• [DATA]
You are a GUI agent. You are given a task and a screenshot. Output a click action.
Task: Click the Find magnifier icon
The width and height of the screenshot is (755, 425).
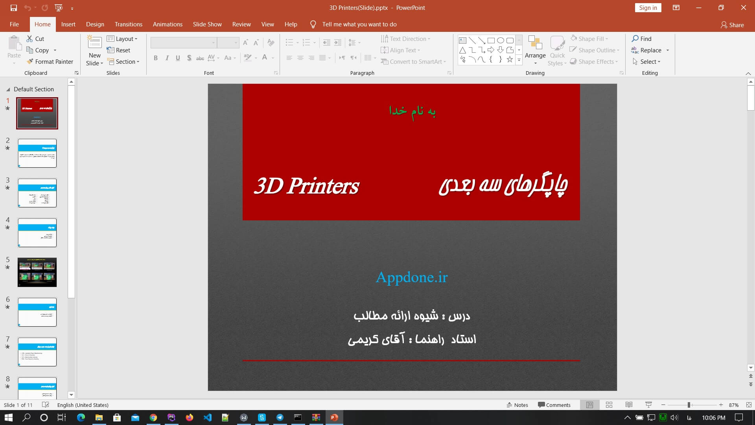click(x=635, y=39)
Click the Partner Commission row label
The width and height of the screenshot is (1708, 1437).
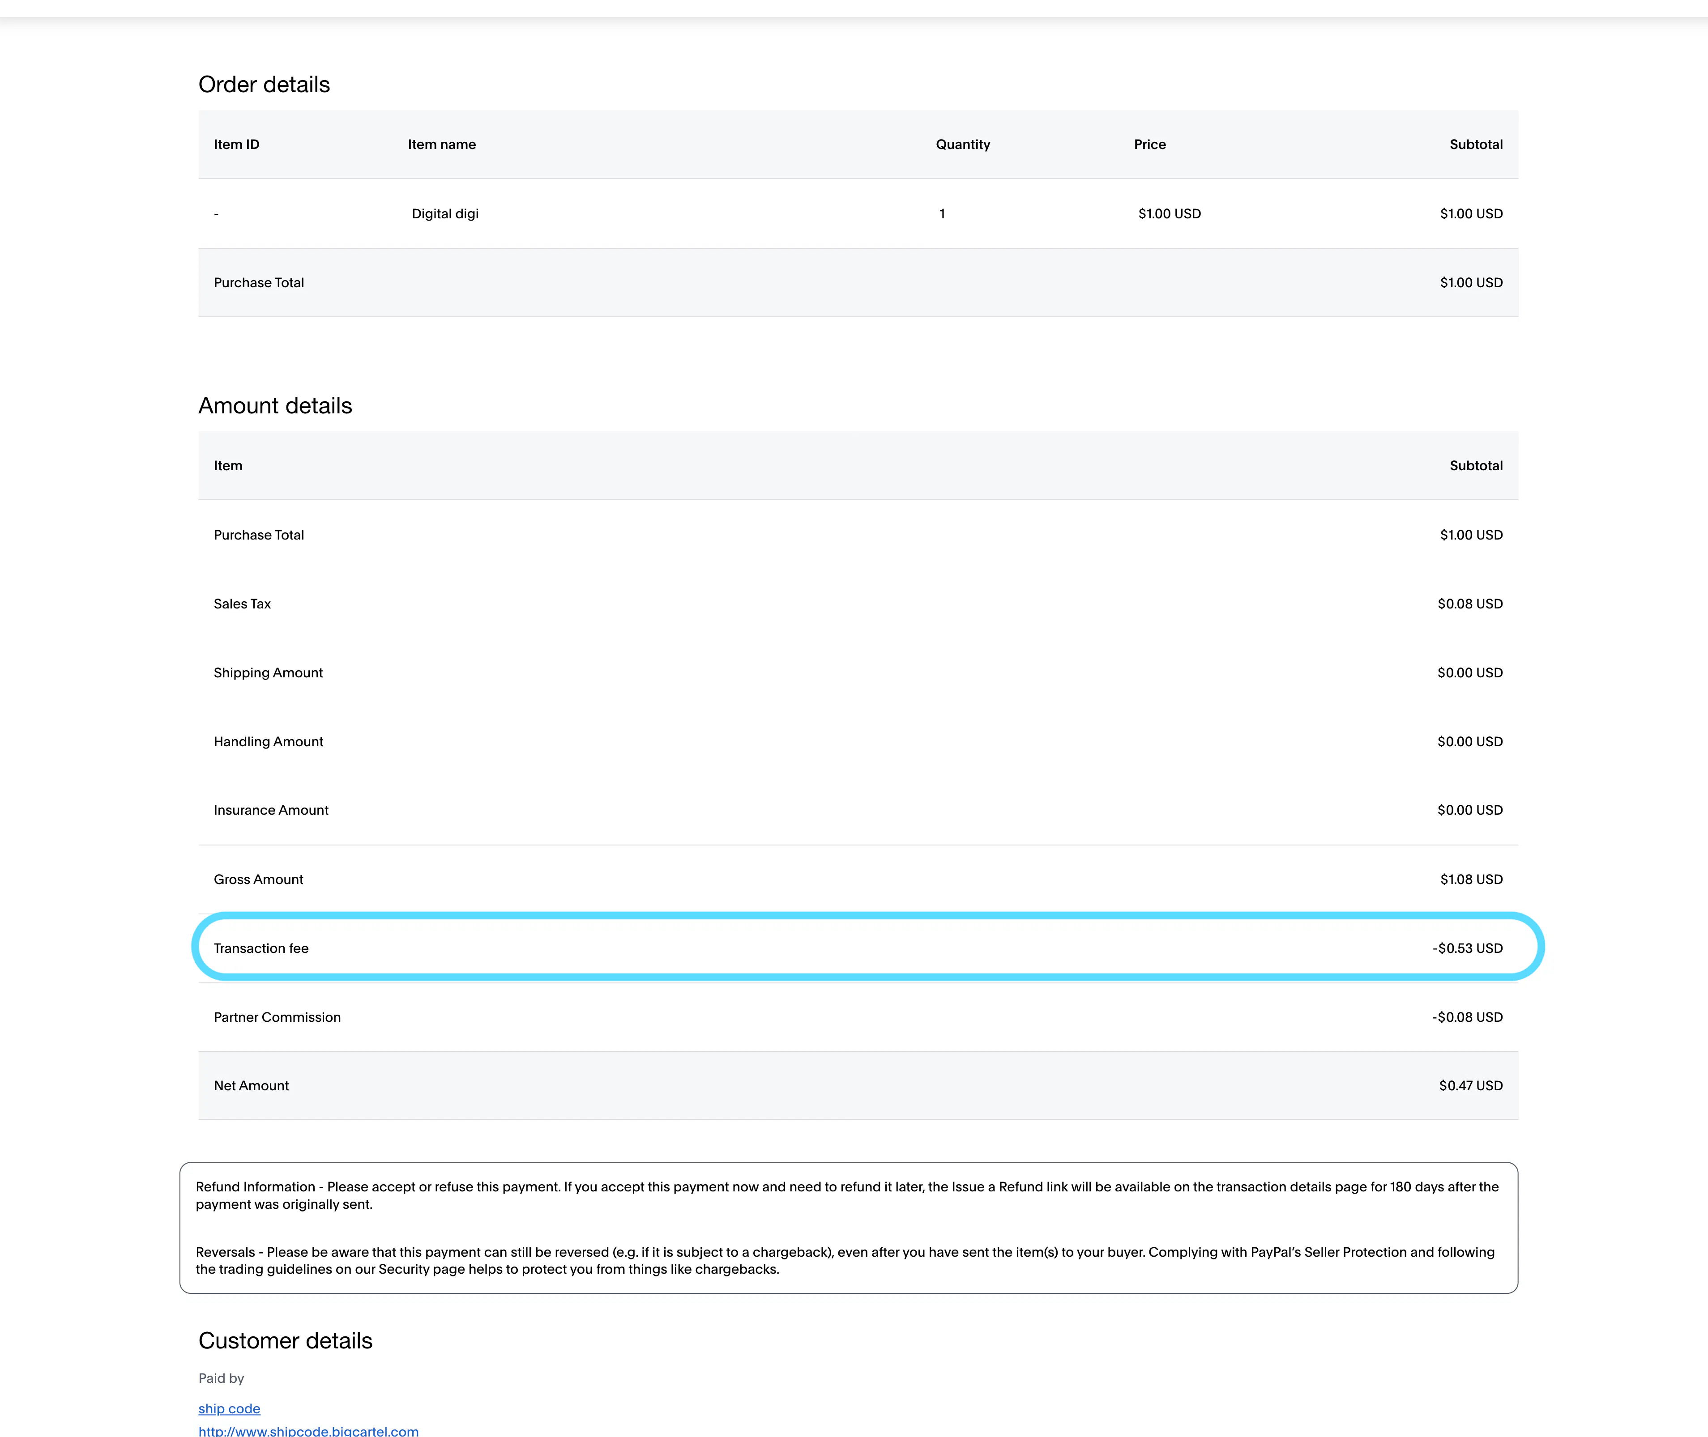(x=277, y=1017)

• [WHAT IS EXPECTED]
With the pictures left out, return all the material above exactly.

• [RESPONSE AREA]
You are a GUI agent. You are given a task and a screenshot. Output a click action.
Task: Click the Find magnifier icon
The width and height of the screenshot is (755, 425).
click(x=635, y=39)
Click the Partner Commission row label
The width and height of the screenshot is (1708, 1437).
(x=277, y=1017)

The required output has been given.